Em março de 1983, a Convergência realiza um congresso no qual se unifica formalmente com a organização de juventude que já construía, o Alicerce da Juventude Socialista, adotando esse nome para expressar a prioridade que daria, naquele momento, à sua expansão no movimento estudantil. O jornal Convergência Socialista também adotaria, a partir de janeiro de 1984, o nome Alicerce da Juventude Socialista, mas já em abril daquele ano tanto a tendência quanto seu órgão de imprensa retomariam sua denominação anterior. No ano seguinte, a CS se jogou na luta pelas “Diretas Já!”, defendendo uma greve geral como resposta à emenda Dante de Oliveira e o boicote ao Colégio Eleitoral. Para a corrente, a campanha pelas diretas “deveria ser associada a um programa de reivindicações mínimas, como o aumento geral e imediato dos salários em 100%, reajustes trimestrais, o congelamento de preços de artigos de primeira necessidade, dos serviços públicos, aluguéis e transportes”, bem como à luta por uma Assembleia Constituinte. Aquela conjuntura era encarada pela tendência como uma verdadeira revolução democrática, expressão da agonia do regime militar acompanhado pelo ascenso de massas, pela radicalizçaão das greves e pelo desmantelamento da estrutura sindical vigente. (KAREPOVS; LEAL, 2007, pp. 185-187.)

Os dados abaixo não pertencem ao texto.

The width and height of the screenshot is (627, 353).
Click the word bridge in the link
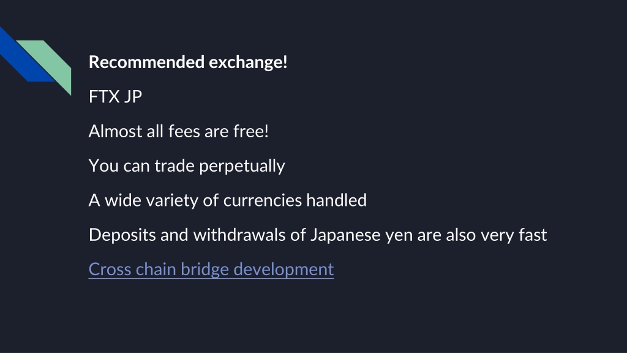pyautogui.click(x=205, y=270)
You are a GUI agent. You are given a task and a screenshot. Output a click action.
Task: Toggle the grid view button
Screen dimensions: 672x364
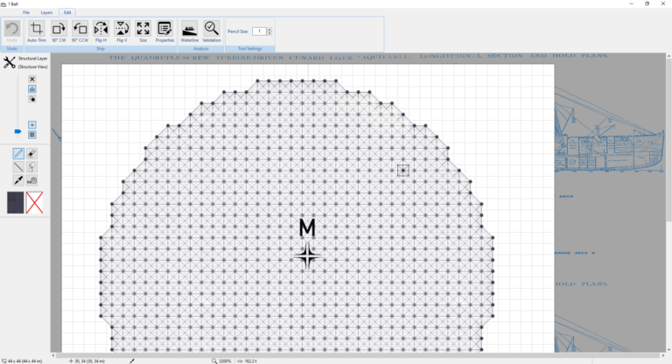(32, 134)
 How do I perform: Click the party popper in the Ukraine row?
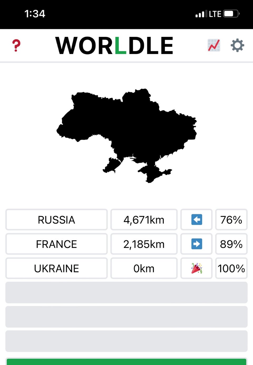pos(197,268)
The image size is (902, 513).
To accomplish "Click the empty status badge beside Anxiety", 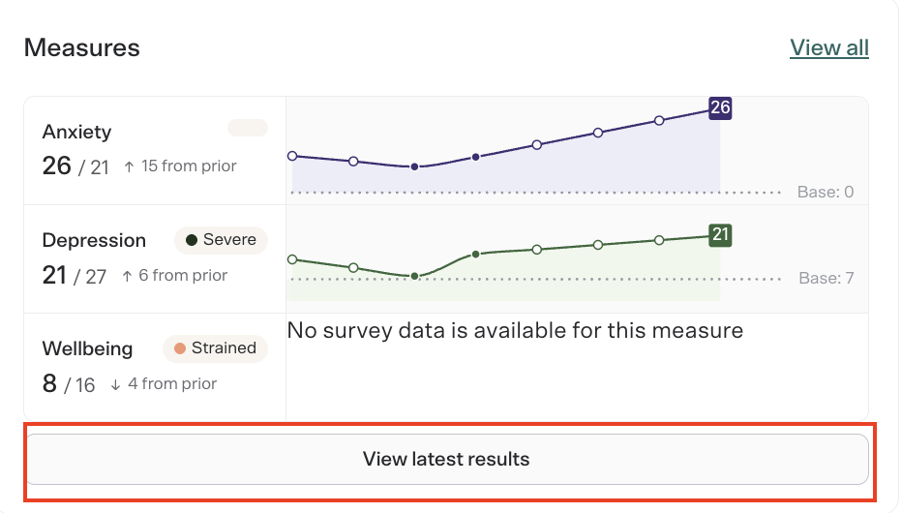I will [x=248, y=128].
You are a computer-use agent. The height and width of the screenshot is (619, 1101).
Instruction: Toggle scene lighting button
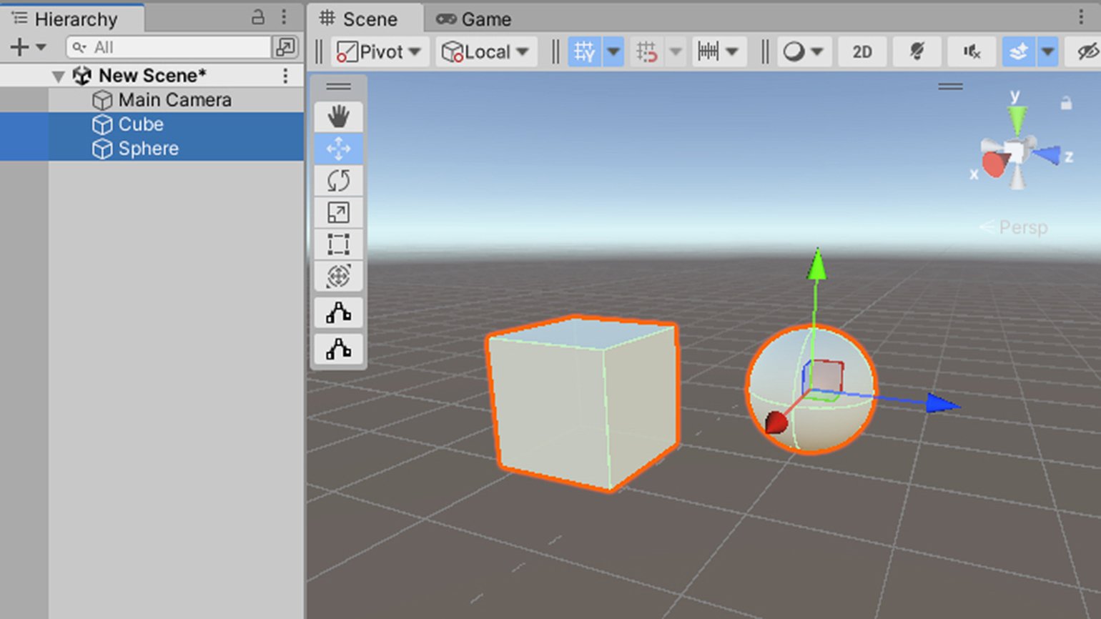[x=917, y=52]
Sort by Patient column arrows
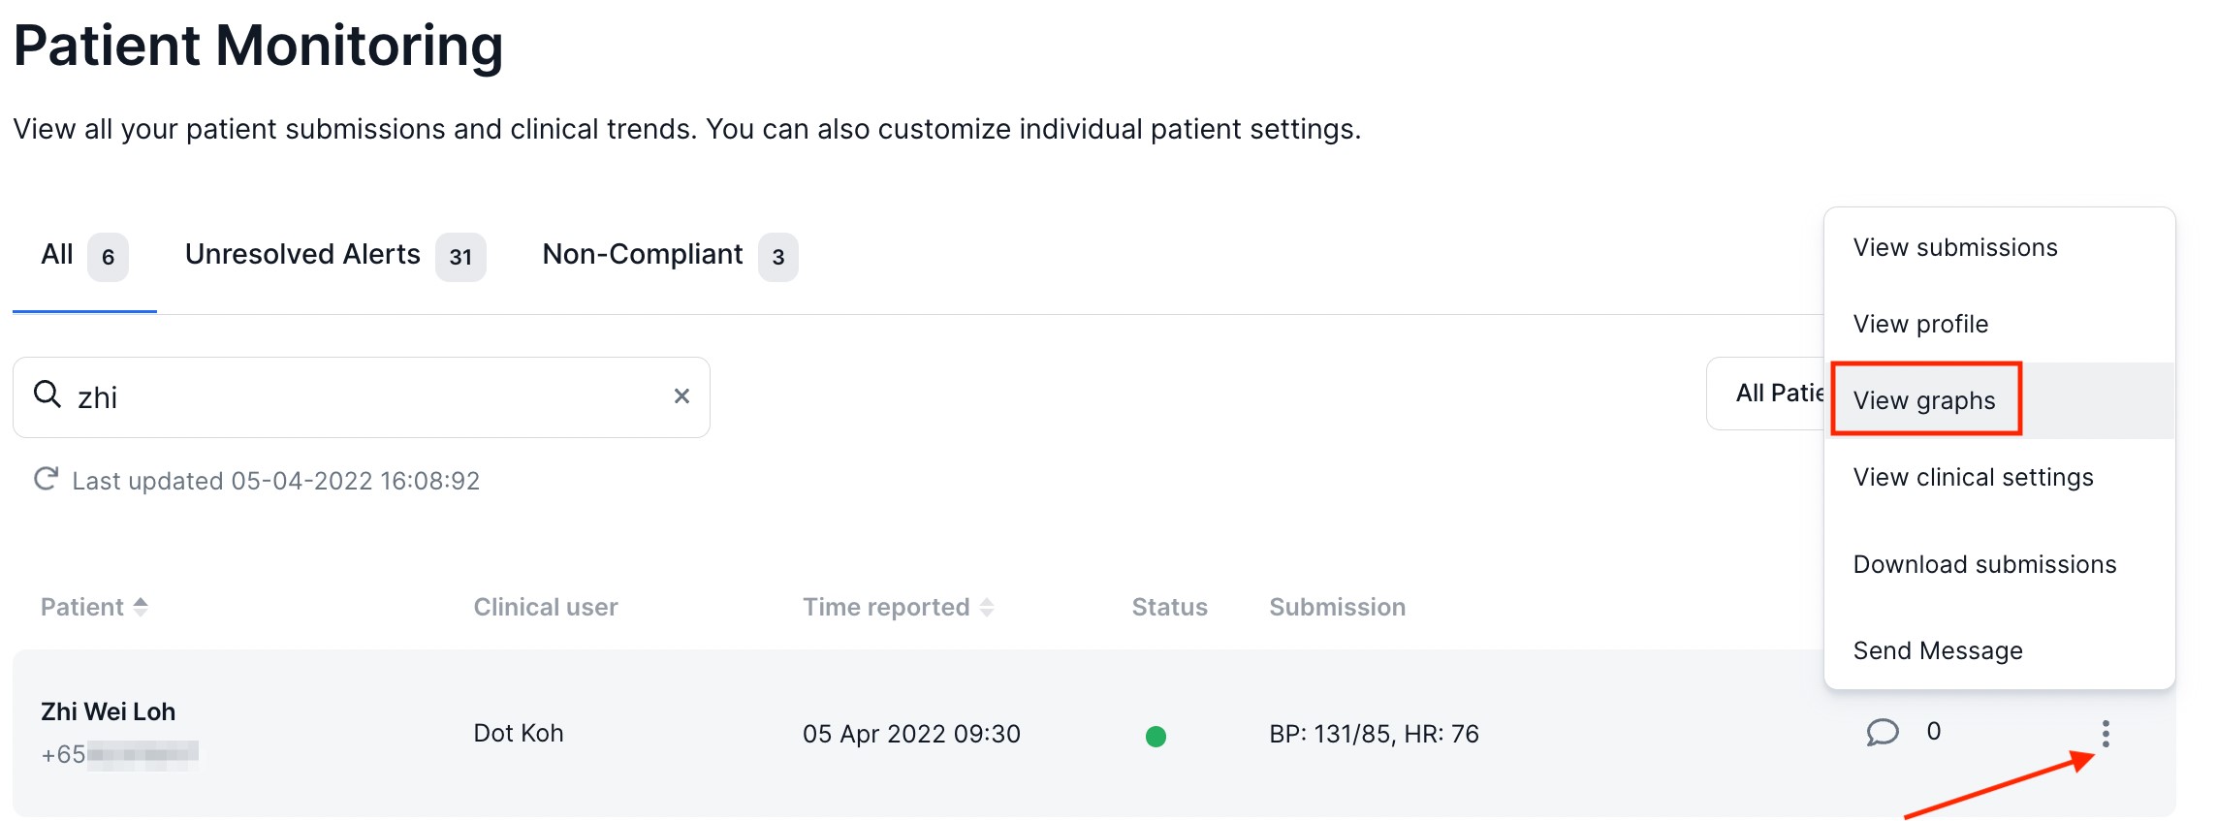This screenshot has width=2217, height=821. click(141, 607)
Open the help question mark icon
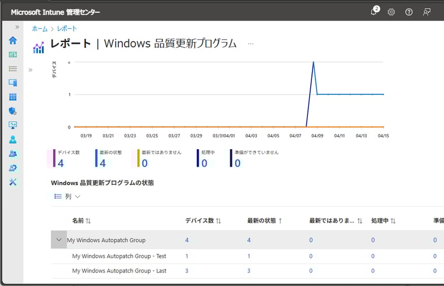 click(409, 12)
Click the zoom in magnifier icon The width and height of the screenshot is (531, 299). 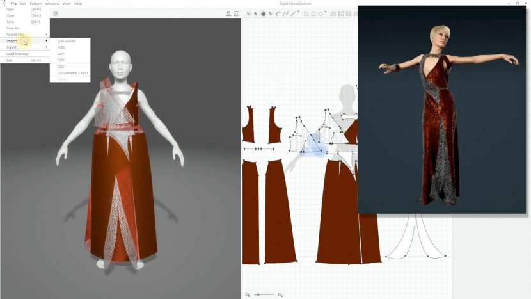[280, 295]
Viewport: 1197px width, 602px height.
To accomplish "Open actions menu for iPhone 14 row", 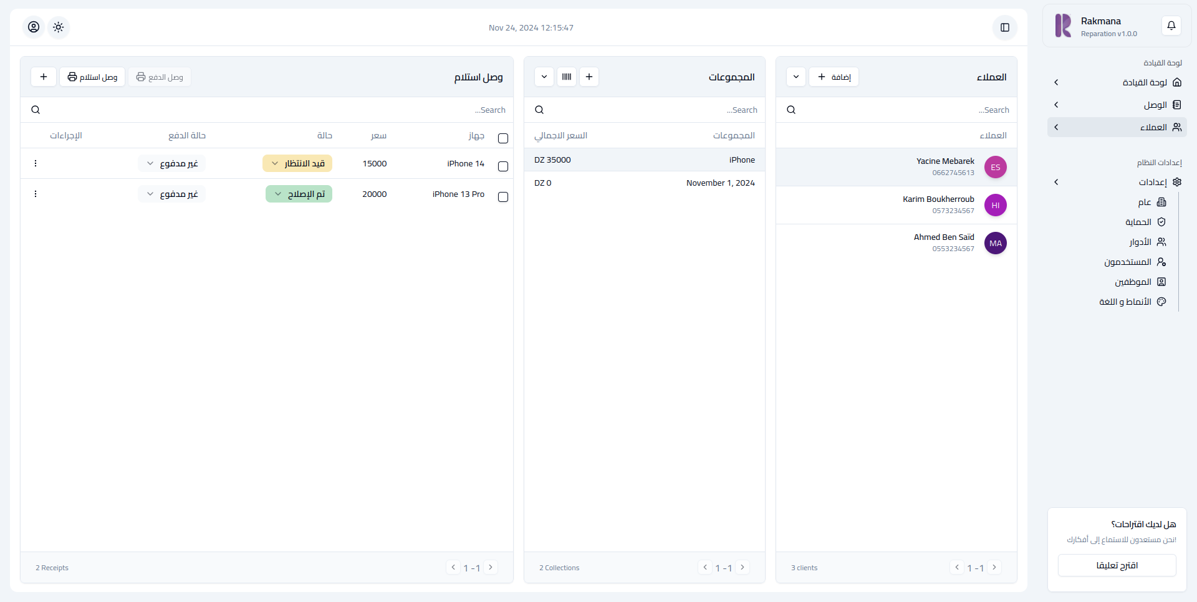I will click(x=36, y=163).
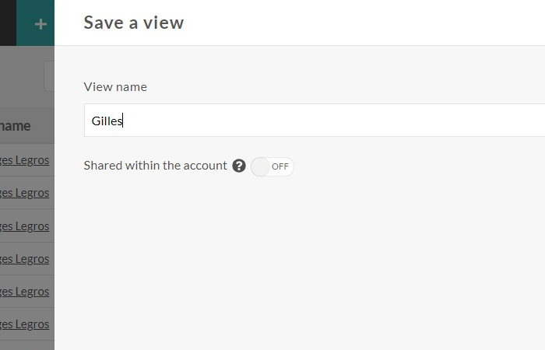Click the question mark help icon
Viewport: 545px width, 350px height.
coord(239,166)
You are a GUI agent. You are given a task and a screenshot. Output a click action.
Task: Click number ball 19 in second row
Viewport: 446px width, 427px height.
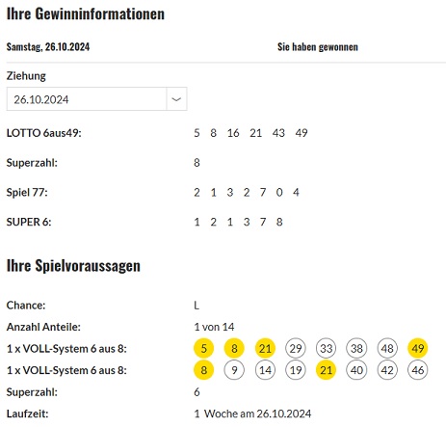tap(296, 370)
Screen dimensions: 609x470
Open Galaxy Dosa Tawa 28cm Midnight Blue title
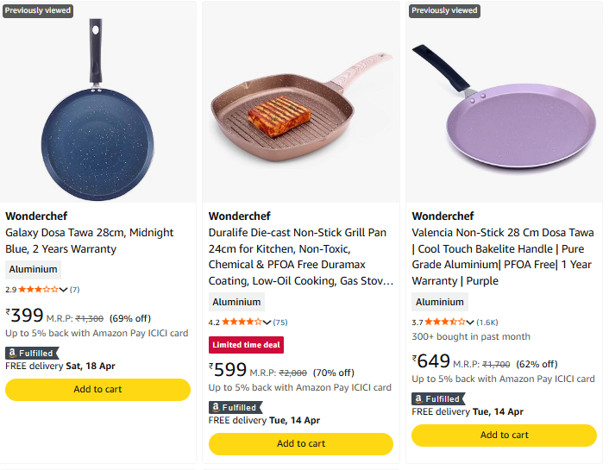point(90,241)
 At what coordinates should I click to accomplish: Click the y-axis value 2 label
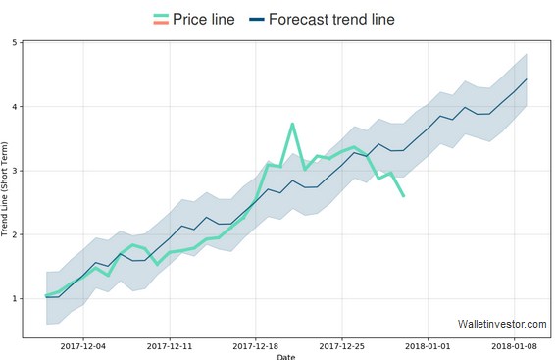pos(15,234)
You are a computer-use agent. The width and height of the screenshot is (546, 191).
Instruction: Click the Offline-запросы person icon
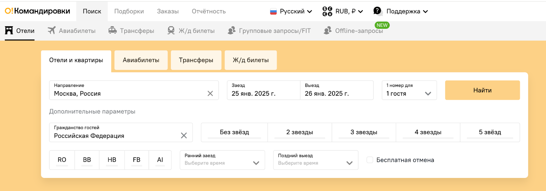[x=328, y=30]
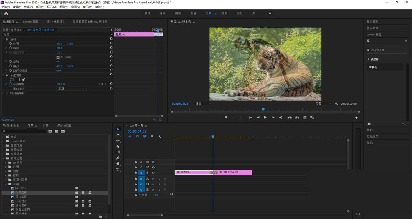Click the Program monitor playhead marker
This screenshot has width=412, height=219.
point(263,109)
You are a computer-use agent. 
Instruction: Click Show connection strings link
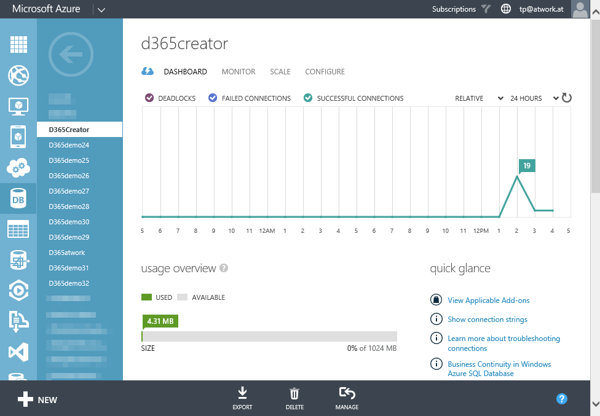click(488, 320)
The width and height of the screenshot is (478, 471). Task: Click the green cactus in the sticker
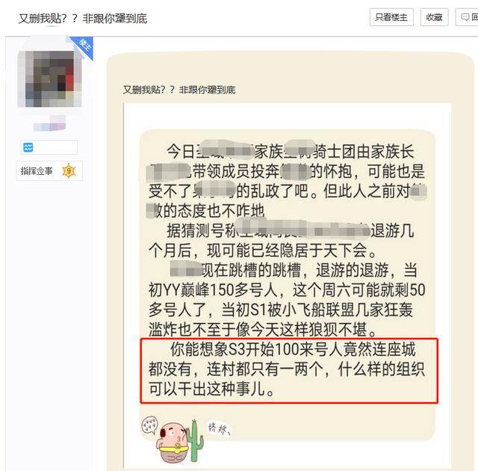coord(194,440)
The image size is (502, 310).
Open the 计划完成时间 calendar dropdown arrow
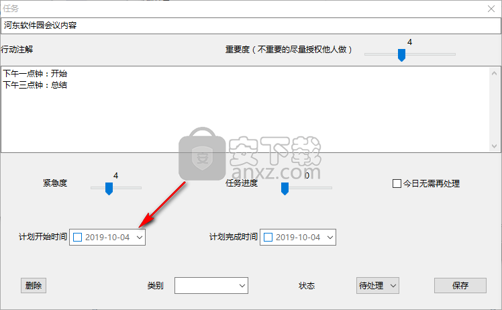click(x=330, y=238)
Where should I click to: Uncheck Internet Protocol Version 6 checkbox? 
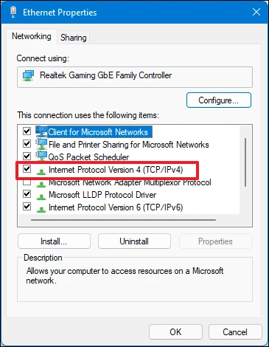[x=27, y=206]
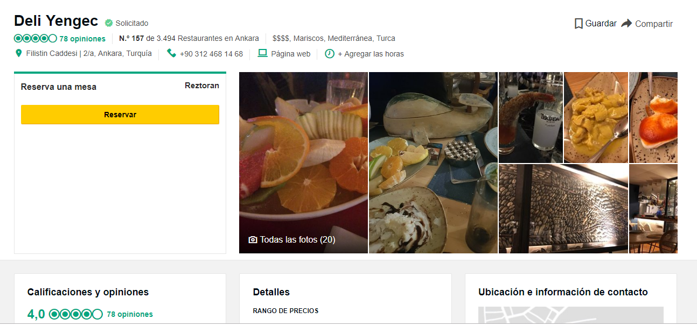The image size is (697, 326).
Task: Click the laptop icon for Página web
Action: coord(263,53)
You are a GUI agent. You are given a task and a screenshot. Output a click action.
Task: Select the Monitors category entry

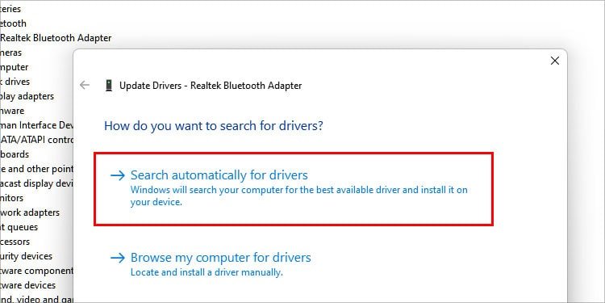11,198
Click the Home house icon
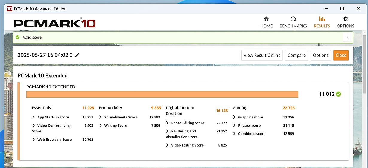Image resolution: width=368 pixels, height=168 pixels. tap(266, 19)
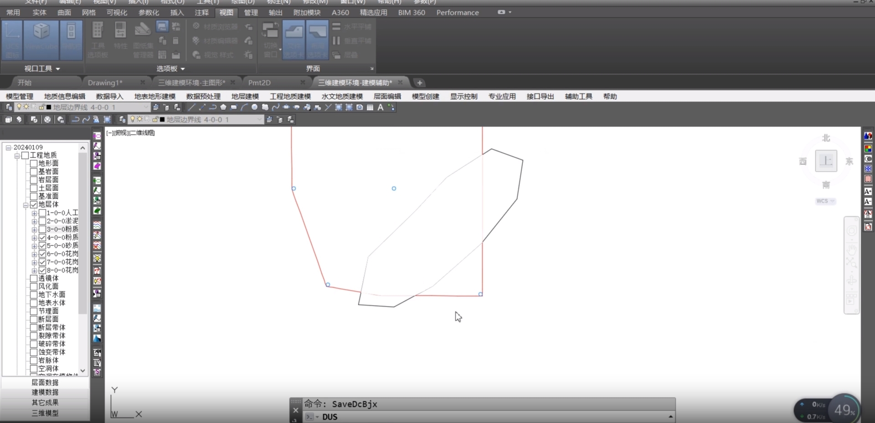Viewport: 875px width, 423px height.
Task: Click the Polygon tool icon
Action: [223, 108]
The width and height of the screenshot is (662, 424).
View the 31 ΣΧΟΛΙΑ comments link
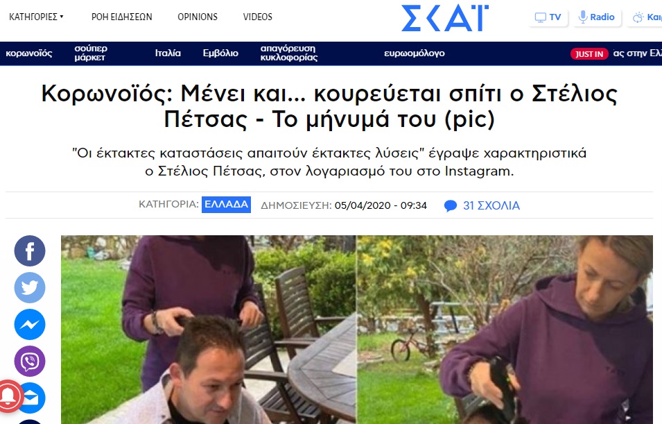[491, 205]
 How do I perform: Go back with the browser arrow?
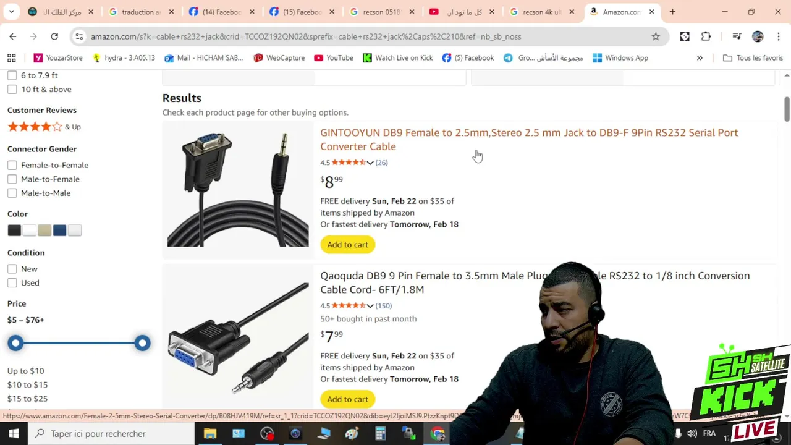(13, 36)
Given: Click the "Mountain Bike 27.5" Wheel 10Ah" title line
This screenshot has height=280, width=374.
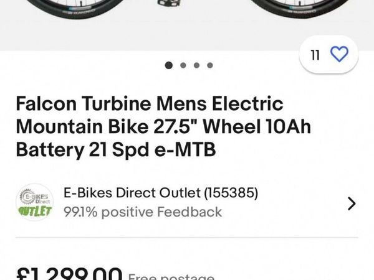Looking at the screenshot, I should click(x=163, y=126).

O boicote do PT ao Colégio Eleitoral em janeiro de 1985 expressava, portanto, um acordo entre a maioria da direção petista e a CS. Também no que se refere aos trabalhos da Assembleia Nacional Constituinte era possível apontar consonâncias entre os distintos blocos petistas, que eram contrários ao perfil da nova constituição, como demonstrado pelos votos contrários ao texto por parte dos parlamentares do partido. No entanto, a bancada petista optou por assinar a Constituição, no que foi criticada pela CS, que identificava no gesto um temor pela ruptura da “institucionalidade burguesa, dentro do novo regime político” democrático. (KAREPOVS; LEAL, 2007, pp. 188-189.) Como veremos adiante, os desacordos cresceriam no período seguinte, e a temática da submissão do PT à institucionalidade estaria no cerne das novas polêmicas.